Picking up directly after issue #29 (give or take a few months since this issue was weirdly postponed a few times, but the reason why eludes me in the text), Fantastic Four #30 at least tries to mine some pathos out of the Goopifying. Separated largely thanks to Knull’s attack on New York, Sue and Reed work to shore up Yancy Street’s defenses to keep the tenants and their live-in extended family safe. But how can you keep your family safe from members of your OWN family? Those come in the form of a gooped Johnny and Ben, who attempt to storm Yancy Street and add the collective brains of Yancy into the hordes of Knull.

And some of this stuff works! Unbridled by the Goop, both Ben and Johnny get a chance to level some choice criticisms at their family members. Criticisms like Sue’s need to control them all, explicitized by her constant tracking of the family through their suits and Reed’s cold distance from his loved ones in support of his research. While I still have problems with Slott’s characterization of them (which includes here a wild moment in which Sue tosses infected New Yorkers out of the relative safety of Yancy Street and frames it as “necessary”), this scene in particular at least reveals a teeth to the ‘Knullified” versions of Ben and Johnny that I can truck with, at least for a little bit.

And I say little bit because as soon as it starts, it’s basically over, with Reed and Sue erecting an electric fence to the only open pathway into Yancy Street and sending Johnny and Ben packing toward the finale of King in Black. The issue’s “b-plot” doesn’t fare much better either. Pinned down at the Forever Gate in the ruins of the Baxter Building, Val, Franklin, Bentley-13, and Dragon Man are locked into a defence against Johnny’s new squeeze, Sky. Who, naturally, is covered in slime and screaming villain dialogue.
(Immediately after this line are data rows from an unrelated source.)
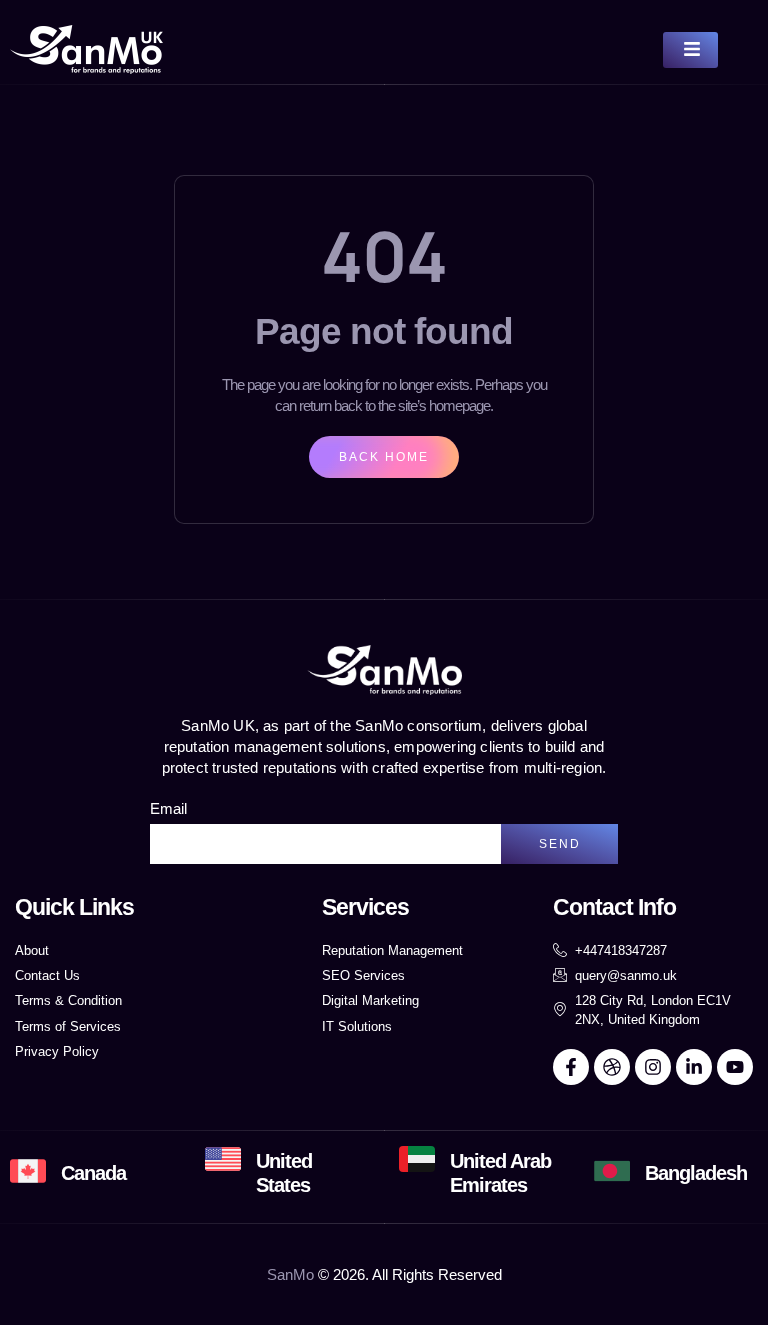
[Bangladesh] (612, 1171)
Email (168, 808)
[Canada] (28, 1171)
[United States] (223, 1159)
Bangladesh (696, 1173)
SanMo (290, 1274)
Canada (93, 1173)
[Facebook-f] (571, 1067)
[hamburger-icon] (690, 50)
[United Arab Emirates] (417, 1159)
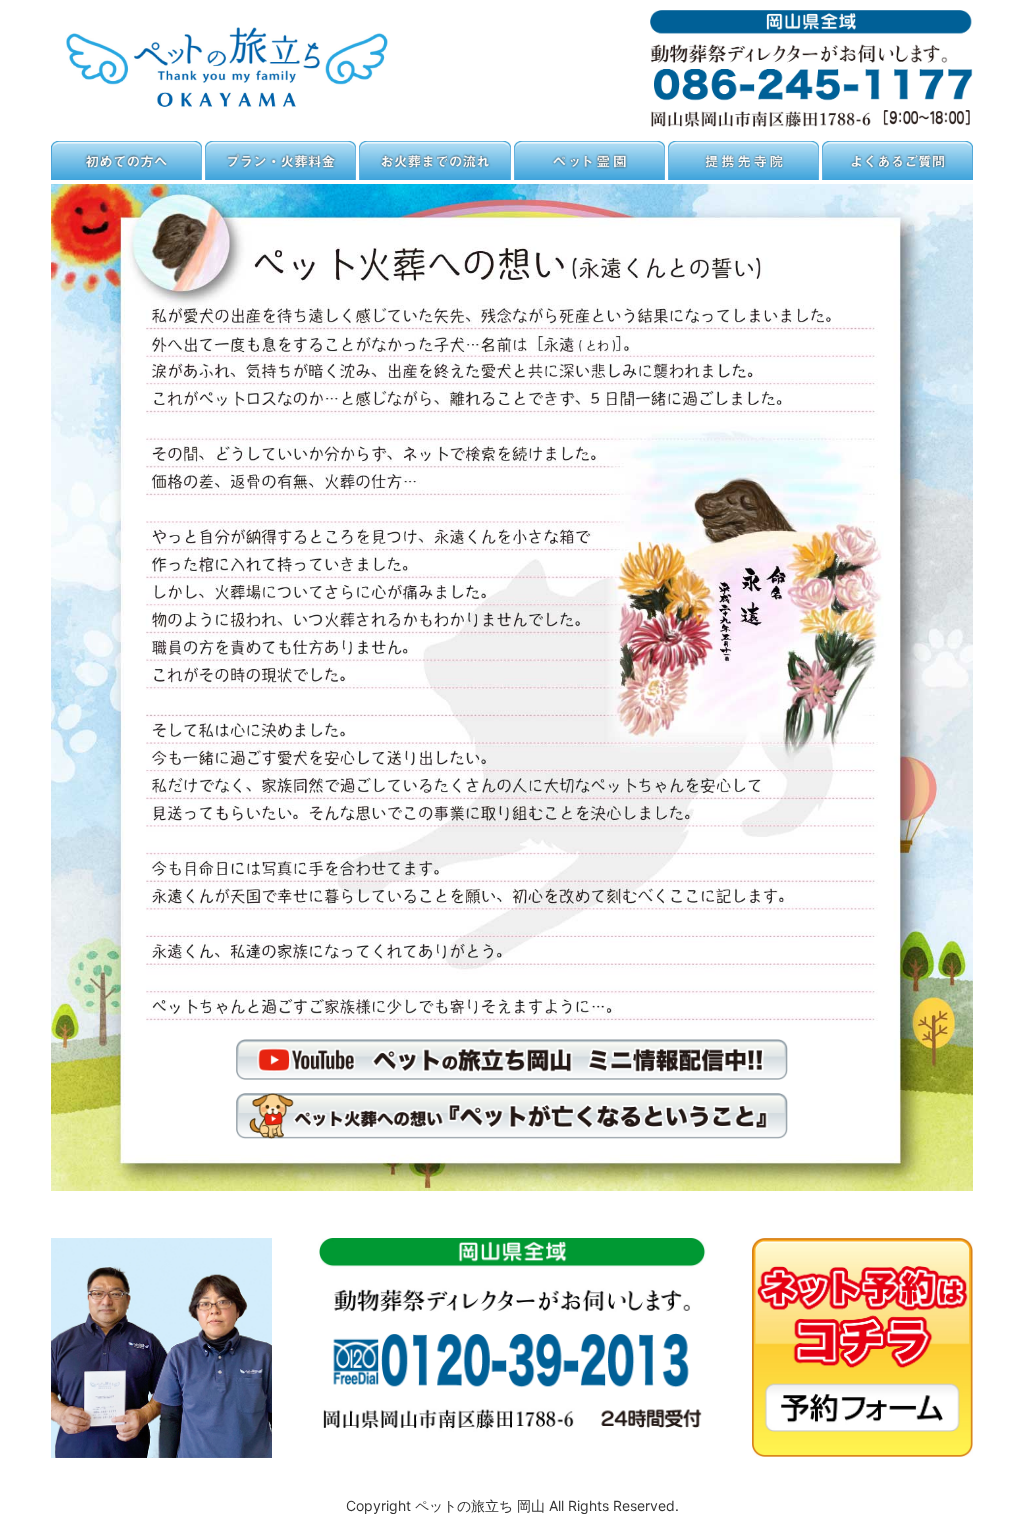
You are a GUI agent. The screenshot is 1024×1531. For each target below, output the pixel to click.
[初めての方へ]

Again here, Slott gets really close to some good ideas. As the kids scrap and fight and try to activate the Gate, Sky lobs some truth bombs about the sustainability to the Richards’ new found family roster and snaps up Val along with it. Causing HER to start chiding Franklin about his new power set problems. 

Not the most groundbreaking of takes in both of the set pieces, but at least it’s enough grist for this character mill amid the trappings of a needless event tie-in. But like the scene with Reed and Sue, it basically just stops only to then awkwardly cut to the aftermath of the King in Black as if barely anything had ever happened at all. And once he does, more of the trite and frankly plagiaristic version of the Fantastic Four he’s been working with starts to rise to the surface. I say the latter because the final exchange between Reed and Ben, them both coming to terms with the “unforgivable” things Ben said under Knull’s thrall, sounds an awful lot like a barely reworded version of The Twelfth Doctor and Clara Oswald’s famous “Did you think I cared so little for you that betraying me would make a difference?” scene. Which isn’t going to assuage the growing evidence toward Slott’s, let’s say, “borrowing” from his admitted favorite TV show that has “inspired” a number of his works.
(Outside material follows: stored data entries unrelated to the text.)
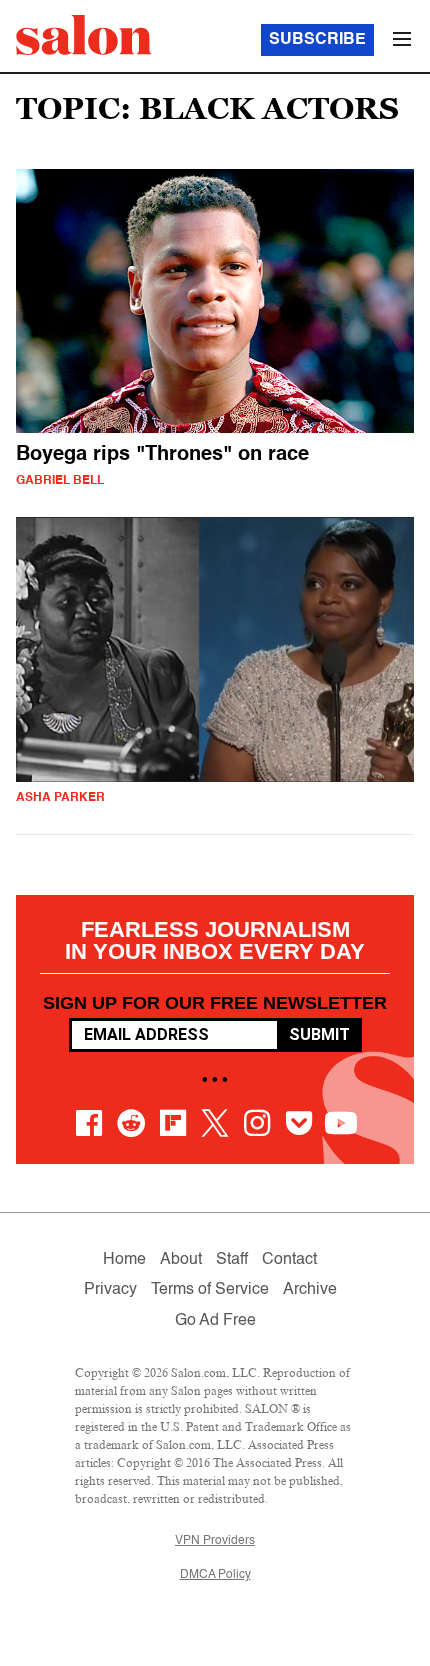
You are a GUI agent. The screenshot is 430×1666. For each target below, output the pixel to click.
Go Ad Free (215, 1321)
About (181, 1260)
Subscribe (317, 40)
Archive (310, 1290)
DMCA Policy (215, 1575)
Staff (232, 1260)
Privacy (110, 1290)
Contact (289, 1260)
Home (124, 1260)
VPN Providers (215, 1541)
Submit (319, 1034)
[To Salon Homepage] (84, 35)
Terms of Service (210, 1290)
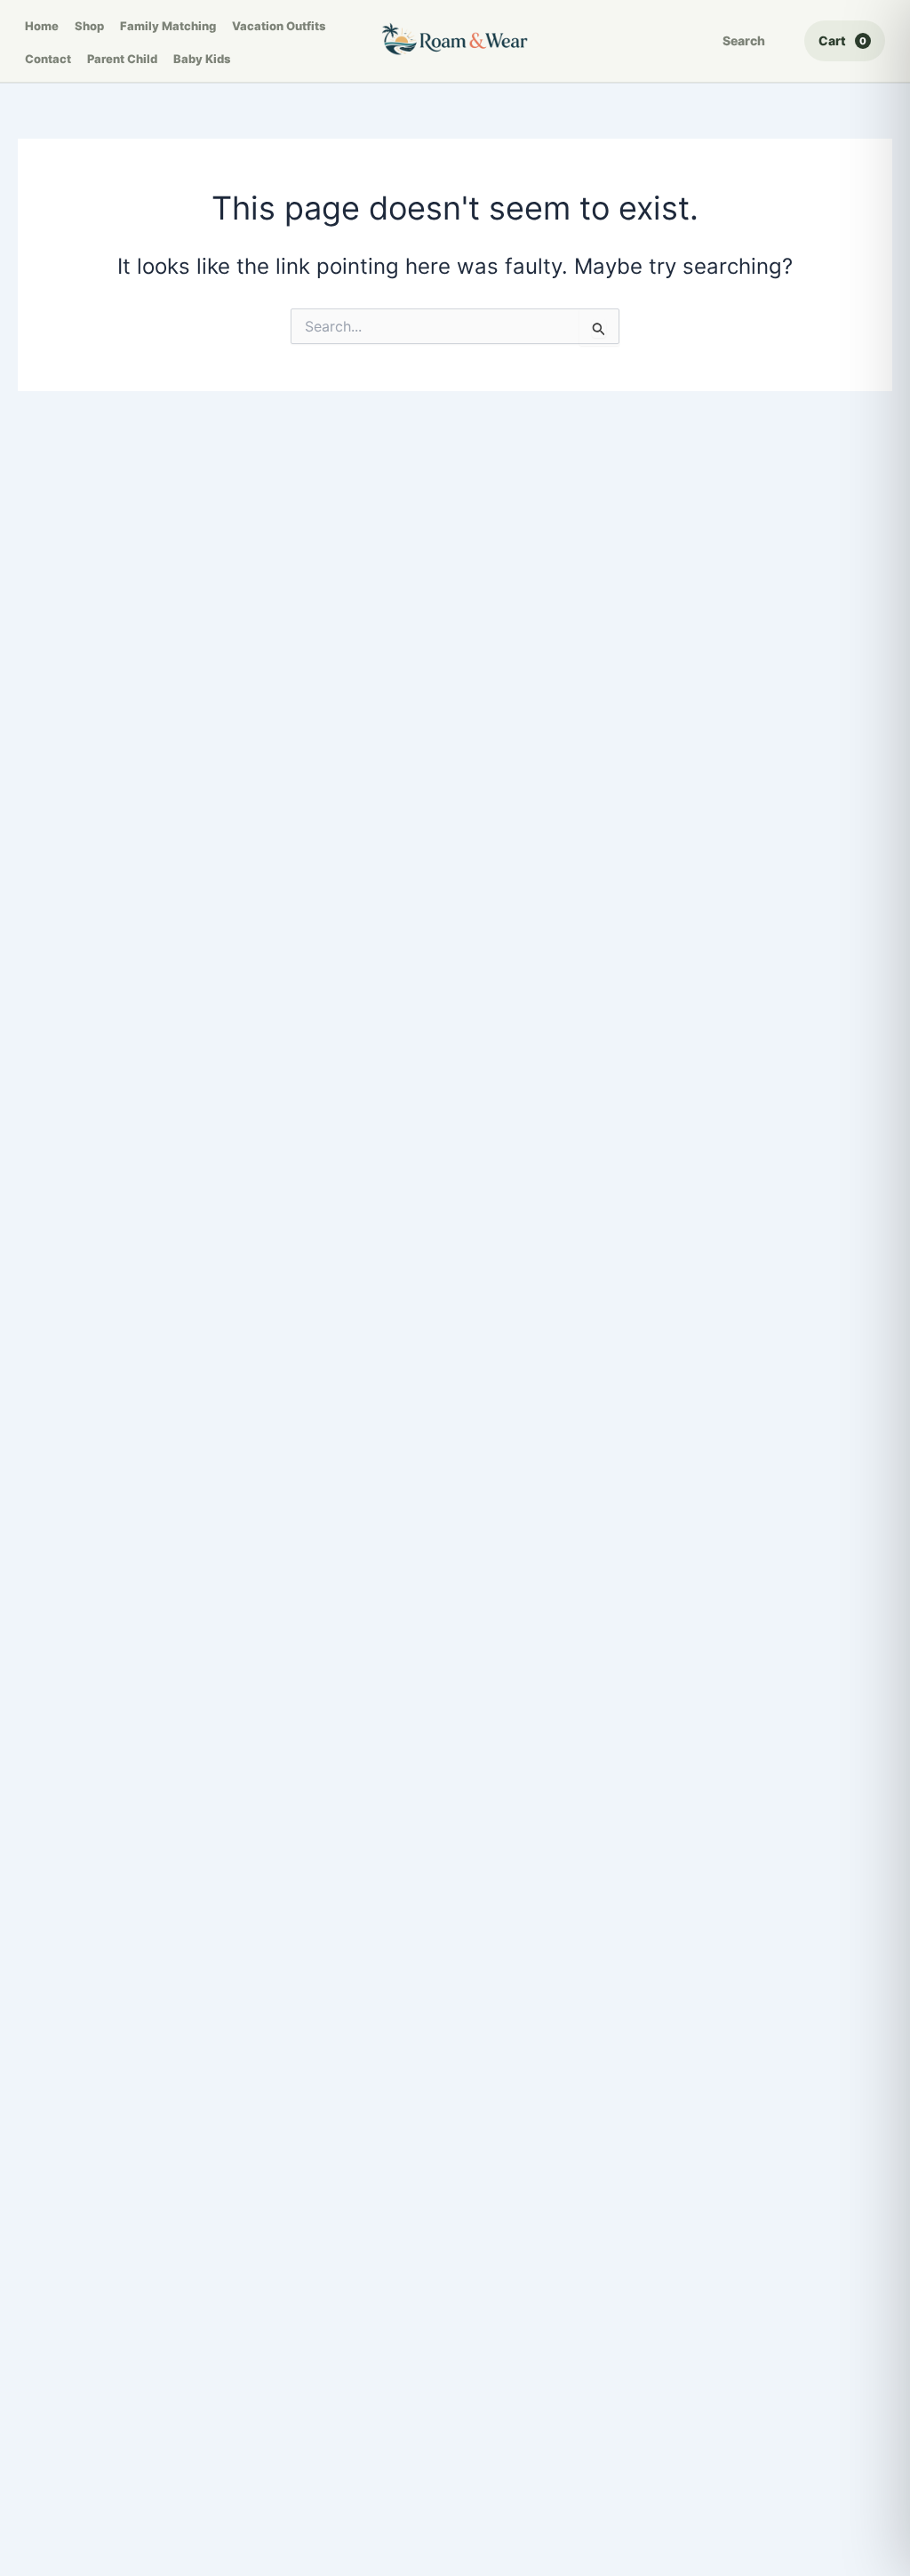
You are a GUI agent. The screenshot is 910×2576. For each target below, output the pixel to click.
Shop (89, 26)
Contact (48, 59)
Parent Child (122, 59)
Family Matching (168, 26)
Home (42, 26)
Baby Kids (201, 59)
 Also this scene is in a bar that seems to be called Kavanagh’s? Not…great, Bob.

It isn’t ALL this frustrating however. The artwork of Zé Carlos and Jesus Aburtov (one of my personal favorite colorists) brings a real expression to Fantastic Four #30. One that leans into the now grounded, but often insanely scaled up action that the FF is used to dealing with. Carlos and Arbutov’s take on the Knullified Johnny and Ben are also quite striking as well, providing a neatly twizted mirror version to the kinetically drawn versions of the rest of the family. 

But not even some more keen art can make me really excited again for this era of Fantastic Four. Which seems to be topping out at just “frustrating” for me at the moment, even with the high pulp of a goofy event comic (that is now finishing AFTER the event it’s tying into). 

Oh, well, at least we have a Wedding to dread now.